Stored data entries:
-=-=-

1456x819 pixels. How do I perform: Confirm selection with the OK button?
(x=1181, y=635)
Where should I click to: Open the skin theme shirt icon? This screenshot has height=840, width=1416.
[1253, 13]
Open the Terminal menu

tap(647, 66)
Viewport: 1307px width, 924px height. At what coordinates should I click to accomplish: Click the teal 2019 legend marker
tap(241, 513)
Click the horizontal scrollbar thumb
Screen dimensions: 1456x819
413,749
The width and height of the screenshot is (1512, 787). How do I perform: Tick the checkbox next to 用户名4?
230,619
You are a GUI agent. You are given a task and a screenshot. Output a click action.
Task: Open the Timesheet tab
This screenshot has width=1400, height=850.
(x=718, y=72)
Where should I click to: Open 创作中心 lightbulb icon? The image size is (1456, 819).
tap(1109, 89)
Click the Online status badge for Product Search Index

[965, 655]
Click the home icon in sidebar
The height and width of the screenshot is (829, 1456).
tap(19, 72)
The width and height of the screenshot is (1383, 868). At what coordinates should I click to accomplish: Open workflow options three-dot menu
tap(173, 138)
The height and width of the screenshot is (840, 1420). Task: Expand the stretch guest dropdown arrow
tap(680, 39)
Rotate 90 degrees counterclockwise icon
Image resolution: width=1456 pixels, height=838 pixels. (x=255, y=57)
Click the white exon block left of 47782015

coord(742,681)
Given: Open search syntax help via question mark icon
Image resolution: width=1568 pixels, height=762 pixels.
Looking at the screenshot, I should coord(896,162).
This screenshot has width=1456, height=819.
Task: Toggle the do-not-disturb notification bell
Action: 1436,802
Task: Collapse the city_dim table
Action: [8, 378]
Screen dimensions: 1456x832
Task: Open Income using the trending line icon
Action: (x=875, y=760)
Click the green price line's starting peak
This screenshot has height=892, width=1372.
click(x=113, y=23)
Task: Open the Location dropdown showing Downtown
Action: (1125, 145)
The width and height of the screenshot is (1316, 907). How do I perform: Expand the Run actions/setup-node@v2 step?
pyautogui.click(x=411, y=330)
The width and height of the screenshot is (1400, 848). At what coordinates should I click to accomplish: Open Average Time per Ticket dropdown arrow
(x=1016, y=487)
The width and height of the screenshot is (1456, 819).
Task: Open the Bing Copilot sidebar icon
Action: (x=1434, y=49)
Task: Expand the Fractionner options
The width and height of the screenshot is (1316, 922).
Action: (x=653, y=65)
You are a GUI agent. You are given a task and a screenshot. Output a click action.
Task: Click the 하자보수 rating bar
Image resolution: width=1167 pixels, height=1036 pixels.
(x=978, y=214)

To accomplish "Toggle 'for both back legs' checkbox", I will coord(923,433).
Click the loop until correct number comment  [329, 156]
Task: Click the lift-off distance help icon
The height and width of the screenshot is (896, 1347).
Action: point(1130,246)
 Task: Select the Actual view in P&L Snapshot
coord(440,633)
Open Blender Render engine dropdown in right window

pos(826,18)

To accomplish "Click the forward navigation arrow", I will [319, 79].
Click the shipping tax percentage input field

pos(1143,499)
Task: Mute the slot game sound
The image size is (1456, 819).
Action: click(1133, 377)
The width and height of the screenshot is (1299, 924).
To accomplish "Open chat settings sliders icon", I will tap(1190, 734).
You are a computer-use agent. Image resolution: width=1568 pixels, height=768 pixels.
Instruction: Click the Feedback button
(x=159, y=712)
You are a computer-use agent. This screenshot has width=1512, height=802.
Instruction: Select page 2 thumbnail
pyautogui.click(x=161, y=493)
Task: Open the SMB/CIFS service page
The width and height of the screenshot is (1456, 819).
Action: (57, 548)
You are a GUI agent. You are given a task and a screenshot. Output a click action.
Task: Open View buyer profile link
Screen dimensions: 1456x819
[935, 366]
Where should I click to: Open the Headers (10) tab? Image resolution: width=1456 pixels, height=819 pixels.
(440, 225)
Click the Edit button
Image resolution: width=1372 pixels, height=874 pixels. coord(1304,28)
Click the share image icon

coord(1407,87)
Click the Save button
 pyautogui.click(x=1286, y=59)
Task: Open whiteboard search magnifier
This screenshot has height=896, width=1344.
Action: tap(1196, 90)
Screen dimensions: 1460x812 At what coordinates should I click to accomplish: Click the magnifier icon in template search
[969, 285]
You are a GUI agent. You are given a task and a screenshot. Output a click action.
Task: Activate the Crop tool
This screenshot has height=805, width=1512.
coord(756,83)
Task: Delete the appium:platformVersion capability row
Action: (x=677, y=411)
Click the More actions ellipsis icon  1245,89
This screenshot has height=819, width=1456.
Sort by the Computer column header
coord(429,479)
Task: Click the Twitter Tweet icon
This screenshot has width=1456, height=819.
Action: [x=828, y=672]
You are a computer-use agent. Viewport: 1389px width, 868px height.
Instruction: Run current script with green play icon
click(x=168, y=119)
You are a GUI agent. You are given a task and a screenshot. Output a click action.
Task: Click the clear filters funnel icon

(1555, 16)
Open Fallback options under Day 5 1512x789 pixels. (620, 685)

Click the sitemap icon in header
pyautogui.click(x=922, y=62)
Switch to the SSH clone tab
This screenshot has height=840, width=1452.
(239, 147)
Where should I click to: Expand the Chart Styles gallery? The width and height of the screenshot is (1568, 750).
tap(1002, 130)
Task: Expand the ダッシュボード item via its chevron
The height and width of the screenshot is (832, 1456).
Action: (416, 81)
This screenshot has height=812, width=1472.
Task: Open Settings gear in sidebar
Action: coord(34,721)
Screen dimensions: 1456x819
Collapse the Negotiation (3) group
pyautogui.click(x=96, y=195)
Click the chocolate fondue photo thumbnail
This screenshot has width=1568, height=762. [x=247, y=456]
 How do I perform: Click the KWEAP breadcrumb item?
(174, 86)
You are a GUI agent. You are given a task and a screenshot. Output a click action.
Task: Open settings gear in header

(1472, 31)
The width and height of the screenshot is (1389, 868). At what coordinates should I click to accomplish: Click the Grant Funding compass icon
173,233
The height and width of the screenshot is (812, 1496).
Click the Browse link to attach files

-=-=-

TASK STATEMENT:
Output only an exact transcription of the lines above from the one with "Task: Select the Actual view in P&L Snapshot" up to and including the one with "The width and height of the screenshot is (1299, 924).".

YOUR SOLUTION:
 Task: Select the Actual view in P&L Snapshot
coord(440,633)
Open Blender Render engine dropdown in right window

pos(826,18)

To accomplish "Click the forward navigation arrow", I will [319, 79].
Click the shipping tax percentage input field

pos(1143,499)
Task: Mute the slot game sound
The image size is (1456, 819).
Action: click(1133, 377)
The width and height of the screenshot is (1299, 924).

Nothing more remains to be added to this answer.